[Your instructions] Pictures are to be left out. Return exactly the lines below from the one with "Task: Open the Reorder bills tab" up to and including the one with "This screenshot has width=886, height=627.".

=-=-=

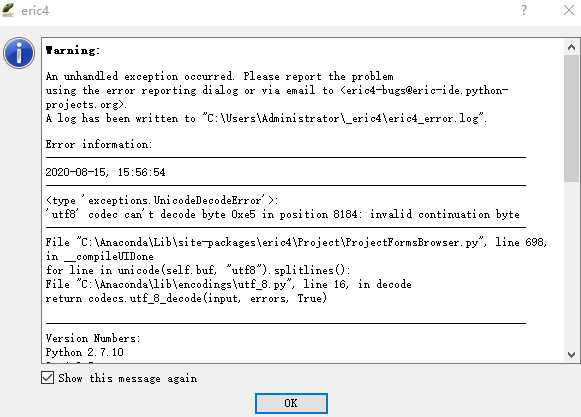This screenshot has width=581, height=417.
Task: Click the ProjectFormsBrowser.py file path line
Action: [296, 242]
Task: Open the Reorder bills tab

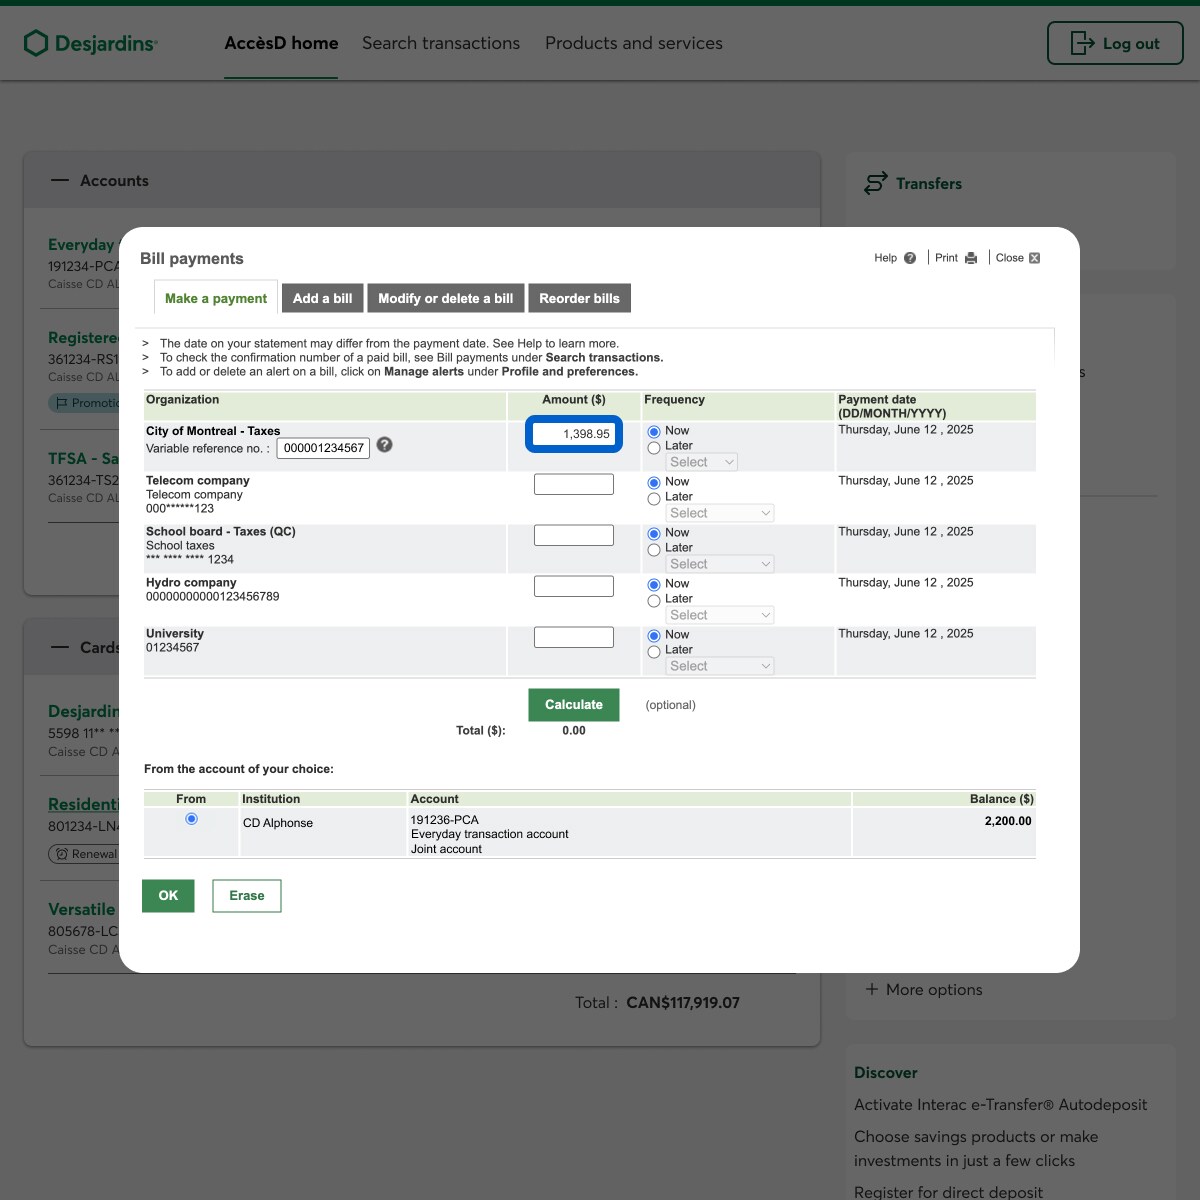Action: click(579, 298)
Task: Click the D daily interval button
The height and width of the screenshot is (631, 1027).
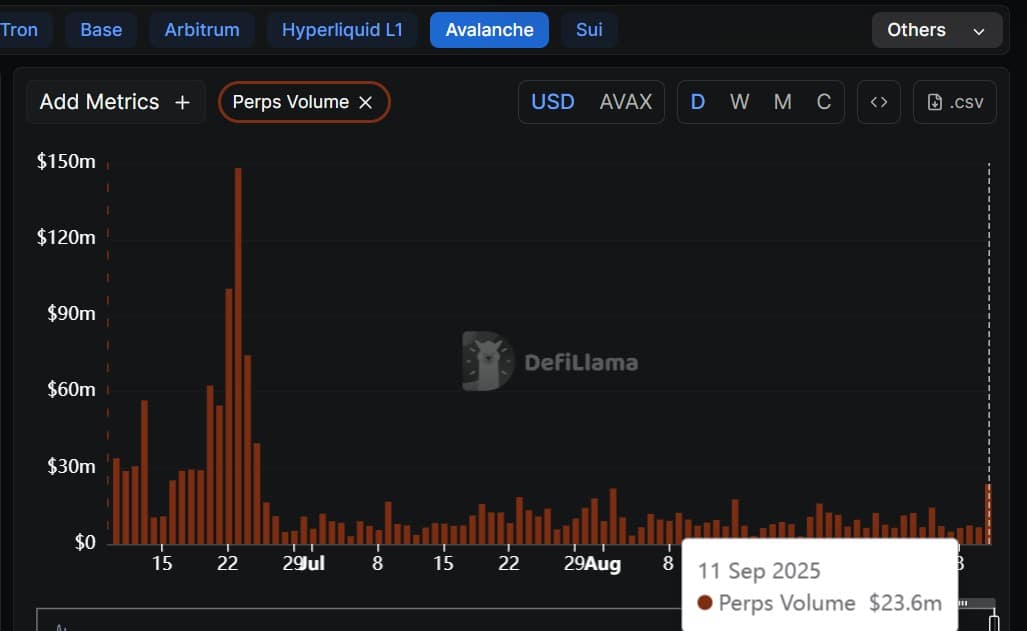Action: 697,101
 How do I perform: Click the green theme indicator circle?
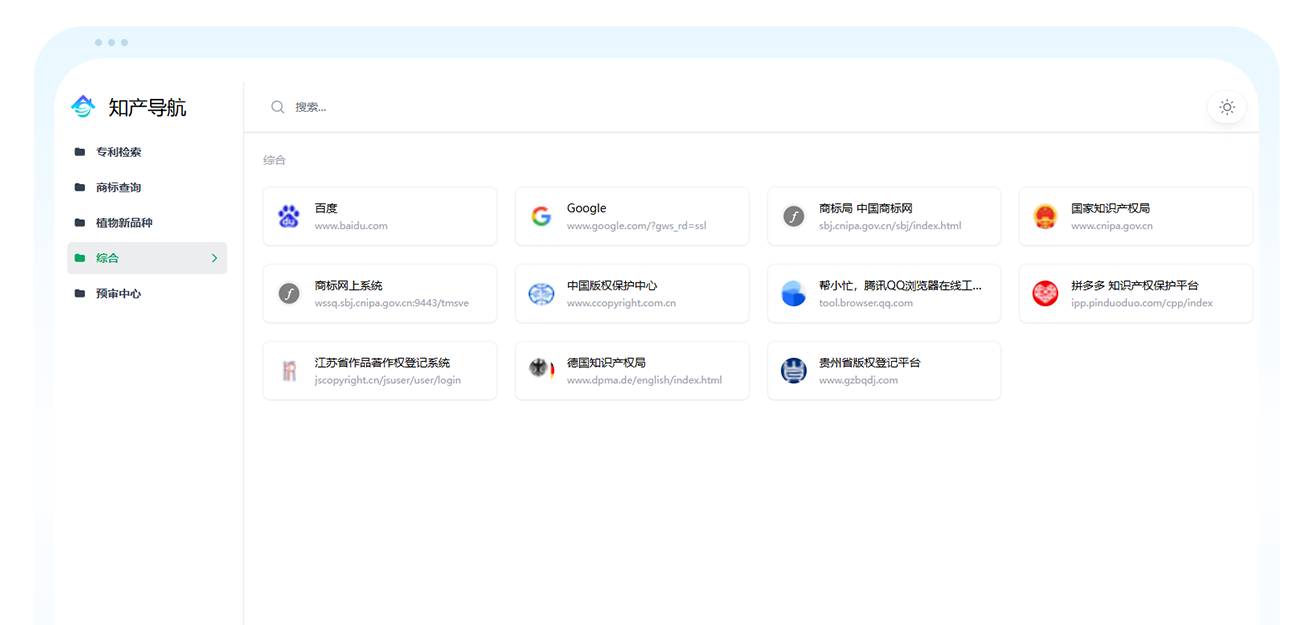click(x=81, y=257)
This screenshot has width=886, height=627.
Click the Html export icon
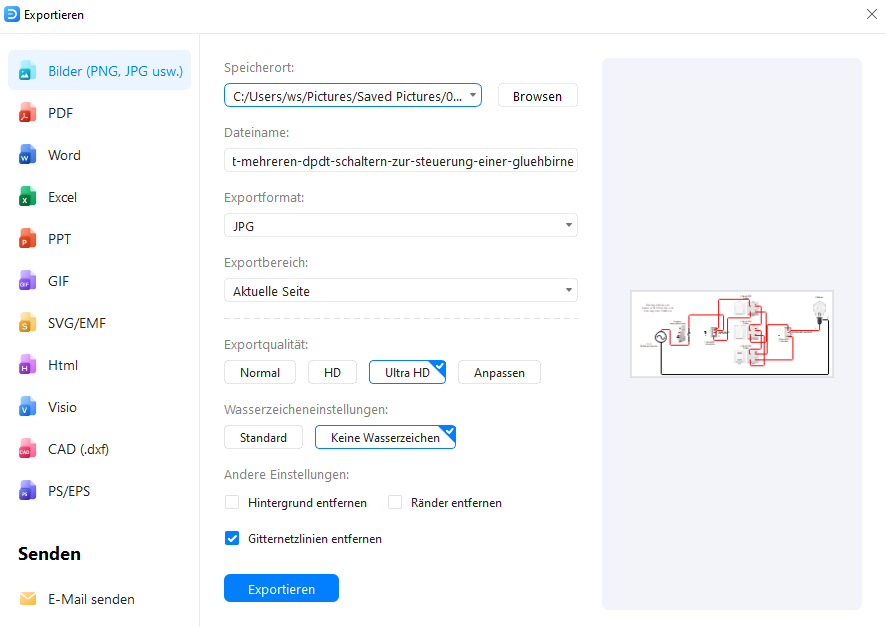tap(28, 366)
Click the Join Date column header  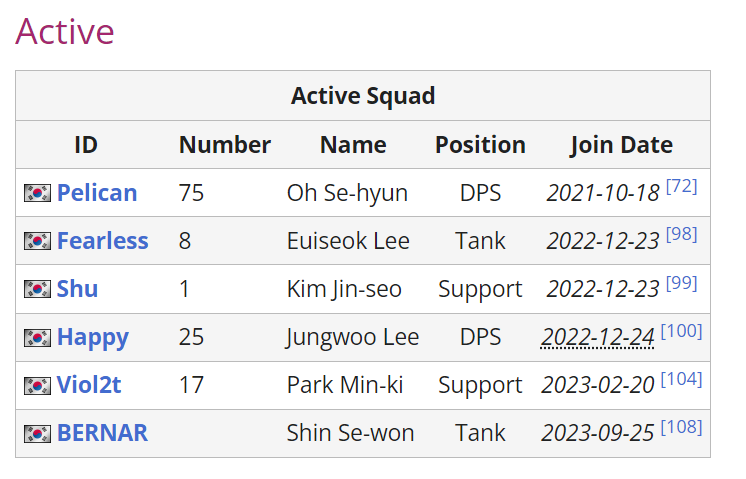pyautogui.click(x=622, y=145)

=-=-=

[Answer for the task]
Task: Open the Reorder bills tab

Action: click(579, 298)
Task: Click the D daily interval button
The height and width of the screenshot is (631, 1027).
Action: 697,101
 How do I perform: Click the green theme indicator circle?
click(x=81, y=257)
This screenshot has width=886, height=627.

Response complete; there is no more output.